* START Information shown *

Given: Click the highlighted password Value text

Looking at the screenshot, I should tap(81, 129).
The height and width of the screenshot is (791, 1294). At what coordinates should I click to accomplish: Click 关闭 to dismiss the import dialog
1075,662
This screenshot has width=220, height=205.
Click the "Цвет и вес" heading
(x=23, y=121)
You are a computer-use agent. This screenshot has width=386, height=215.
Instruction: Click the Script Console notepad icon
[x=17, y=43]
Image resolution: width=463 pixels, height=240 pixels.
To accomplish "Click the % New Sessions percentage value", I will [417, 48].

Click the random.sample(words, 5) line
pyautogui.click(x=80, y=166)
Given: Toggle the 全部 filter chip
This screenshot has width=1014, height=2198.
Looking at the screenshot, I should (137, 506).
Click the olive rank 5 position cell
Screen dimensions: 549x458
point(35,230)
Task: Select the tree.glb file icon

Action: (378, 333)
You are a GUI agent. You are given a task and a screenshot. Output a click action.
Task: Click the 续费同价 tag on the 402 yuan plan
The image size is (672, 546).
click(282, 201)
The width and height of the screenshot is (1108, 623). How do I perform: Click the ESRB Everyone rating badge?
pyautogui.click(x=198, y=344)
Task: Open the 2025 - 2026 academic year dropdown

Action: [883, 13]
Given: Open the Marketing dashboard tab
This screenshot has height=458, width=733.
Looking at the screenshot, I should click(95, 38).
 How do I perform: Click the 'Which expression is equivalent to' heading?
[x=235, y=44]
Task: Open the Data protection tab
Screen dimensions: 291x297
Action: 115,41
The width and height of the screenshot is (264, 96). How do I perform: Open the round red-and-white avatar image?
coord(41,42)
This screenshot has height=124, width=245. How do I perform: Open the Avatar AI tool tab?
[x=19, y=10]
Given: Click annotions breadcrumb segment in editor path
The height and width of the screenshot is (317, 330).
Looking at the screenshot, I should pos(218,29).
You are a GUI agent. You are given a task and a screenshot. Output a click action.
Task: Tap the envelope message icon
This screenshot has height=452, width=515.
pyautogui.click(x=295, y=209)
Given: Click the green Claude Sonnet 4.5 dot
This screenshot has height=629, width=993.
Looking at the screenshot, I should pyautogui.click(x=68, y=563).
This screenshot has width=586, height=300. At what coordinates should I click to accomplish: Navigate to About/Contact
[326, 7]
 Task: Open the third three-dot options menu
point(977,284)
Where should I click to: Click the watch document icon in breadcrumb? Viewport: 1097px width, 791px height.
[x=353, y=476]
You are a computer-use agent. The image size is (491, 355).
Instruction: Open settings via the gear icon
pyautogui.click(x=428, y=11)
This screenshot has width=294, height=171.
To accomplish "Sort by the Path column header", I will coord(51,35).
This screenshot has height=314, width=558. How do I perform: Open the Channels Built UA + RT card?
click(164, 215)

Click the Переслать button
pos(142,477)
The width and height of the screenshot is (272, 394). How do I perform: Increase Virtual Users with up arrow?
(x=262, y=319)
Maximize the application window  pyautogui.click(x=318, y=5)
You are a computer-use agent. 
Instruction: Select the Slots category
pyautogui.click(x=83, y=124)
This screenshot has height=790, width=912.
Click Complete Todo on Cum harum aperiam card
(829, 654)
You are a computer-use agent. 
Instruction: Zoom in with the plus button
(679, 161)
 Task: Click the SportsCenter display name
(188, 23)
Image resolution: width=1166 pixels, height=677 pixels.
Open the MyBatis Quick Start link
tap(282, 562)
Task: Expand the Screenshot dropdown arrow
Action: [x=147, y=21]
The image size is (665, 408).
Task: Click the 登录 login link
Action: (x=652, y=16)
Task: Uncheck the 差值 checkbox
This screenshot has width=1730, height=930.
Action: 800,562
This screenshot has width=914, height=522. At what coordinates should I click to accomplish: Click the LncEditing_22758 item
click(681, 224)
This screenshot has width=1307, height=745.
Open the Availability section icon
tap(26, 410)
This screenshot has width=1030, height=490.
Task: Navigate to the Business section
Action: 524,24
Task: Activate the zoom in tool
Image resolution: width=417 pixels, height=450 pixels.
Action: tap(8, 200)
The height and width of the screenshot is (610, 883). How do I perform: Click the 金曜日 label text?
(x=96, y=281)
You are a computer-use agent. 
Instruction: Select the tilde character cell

* END Information shown *

Required work: Render all of the data above as a JSON list of strings, with one string for each line and blank lines left out.

Exercise answer:
[
  "Given: Click the highlighted password Value text",
  "Looking at the screenshot, I should tap(81, 129).",
  "The height and width of the screenshot is (791, 1294). At what coordinates should I click to accomplish: Click 关闭 to dismiss the import dialog",
  "1075,662",
  "This screenshot has width=220, height=205.",
  "Click the \"Цвет и вес\" heading",
  "(x=23, y=121)",
  "You are a computer-use agent. This screenshot has width=386, height=215.",
  "Instruction: Click the Script Console notepad icon",
  "[x=17, y=43]",
  "Image resolution: width=463 pixels, height=240 pixels.",
  "To accomplish \"Click the % New Sessions percentage value\", I will [417, 48].",
  "Click the random.sample(words, 5) line",
  "pyautogui.click(x=80, y=166)",
  "Given: Toggle the 全部 filter chip",
  "This screenshot has width=1014, height=2198.",
  "Looking at the screenshot, I should (137, 506).",
  "Click the olive rank 5 position cell",
  "Screen dimensions: 549x458",
  "point(35,230)",
  "Task: Select the tree.glb file icon",
  "Action: (378, 333)",
  "You are a GUI agent. You are given a task and a screenshot. Output a click action.",
  "Task: Click the 续费同价 tag on the 402 yuan plan",
  "The image size is (672, 546).",
  "click(282, 201)",
  "The width and height of the screenshot is (1108, 623). How do I perform: Click the ESRB Everyone rating badge?",
  "pyautogui.click(x=198, y=344)",
  "Task: Open the 2025 - 2026 academic year dropdown",
  "Action: [883, 13]",
  "Given: Open the Marketing dashboard tab",
  "This screenshot has height=458, width=733.",
  "Looking at the screenshot, I should click(95, 38).",
  " How do I perform: Click the 'Which expression is equivalent to' heading?",
  "[x=235, y=44]",
  "Task: Open the Data protection tab",
  "Screen dimensions: 291x297",
  "Action: 115,41",
  "The width and height of the screenshot is (264, 96). How do I perform: Open the round red-and-white avatar image?",
  "coord(41,42)",
  "This screenshot has height=124, width=245. How do I perform: Open the Avatar AI tool tab?",
  "[x=19, y=10]",
  "Given: Click annotions breadcrumb segment in editor path",
  "The height and width of the screenshot is (317, 330).",
  "Looking at the screenshot, I should pos(218,29).",
  "You are a GUI agent. You are given a task and a screenshot. Output a click action.",
  "Task: Tap the envelope message icon",
  "This screenshot has height=452, width=515.",
  "pyautogui.click(x=295, y=209)",
  "Given: Click the green Claude Sonnet 4.5 dot",
  "This screenshot has height=629, width=993.",
  "Looking at the screenshot, I should pyautogui.click(x=68, y=563).",
  "This screenshot has width=586, height=300. At what coordinates should I click to accomplish: Navigate to About/Contact",
  "[326, 7]",
  " Task: Open the third three-dot options menu",
  "point(977,284)",
  "Where should I click to: Click the watch document icon in breadcrumb? Viewport: 1097px width, 791px height.",
  "[x=353, y=476]",
  "You are a computer-use agent. The image size is (491, 355).",
  "Instruction: Open settings via the gear icon",
  "pyautogui.click(x=428, y=11)",
  "This screenshot has width=294, height=171.",
  "To accomplish \"Sort by the Path column header\", I will coord(51,35).",
  "This screenshot has height=314, width=558. How do I perform: Open the Channels Built UA + RT card?",
  "click(164, 215)",
  "Click the Переслать button",
  "pos(142,477)",
  "The width and height of the screenshot is (272, 394). How do I perform: Increase Virtual Users with up arrow?",
  "(x=262, y=319)",
  "Maximize the application window  pyautogui.click(x=318, y=5)",
  "You are a computer-use agent. ",
  "Instruction: Select the Slots category",
  "pyautogui.click(x=83, y=124)",
  "This screenshot has height=790, width=912.",
  "Click Complete Todo on Cum harum aperiam card",
  "(829, 654)",
  "You are a computer-use agent. ",
  "Instruction: Zoom in with the plus button",
  "(679, 161)",
  " Task: Click the SportsCenter display name",
  "(188, 23)",
  "Image resolution: width=1166 pixels, height=677 pixels.",
  "Open the MyBatis Quick Start link",
  "tap(282, 562)",
  "Task: Expand the Screenshot dropdown arrow",
  "Action: [x=147, y=21]",
  "The image size is (665, 408).",
  "Task: Click the 登录 login link",
  "Action: (x=652, y=16)",
  "Task: Uncheck the 差值 checkbox",
  "This screenshot has width=1730, height=930.",
  "Action: 800,562",
  "This screenshot has width=914, height=522. At what coordinates should I click to accomplish: Click the LncEditing_22758 item",
  "click(681, 224)",
  "This screenshot has width=1307, height=745.",
  "Open the Availability section icon",
  "tap(26, 410)",
  "This screenshot has width=1030, height=490.",
  "Task: Navigate to the Business section",
  "Action: 524,24",
  "Task: Activate the zoom in tool",
  "Image resolution: width=417 pixels, height=450 pixels.",
  "Action: tap(8, 200)",
  "The height and width of the screenshot is (610, 883). How do I perform: Click the 金曜日 label text?",
  "(x=96, y=281)",
  "You are a computer-use agent. ",
  "Instruction: Select the tilde character cell"
]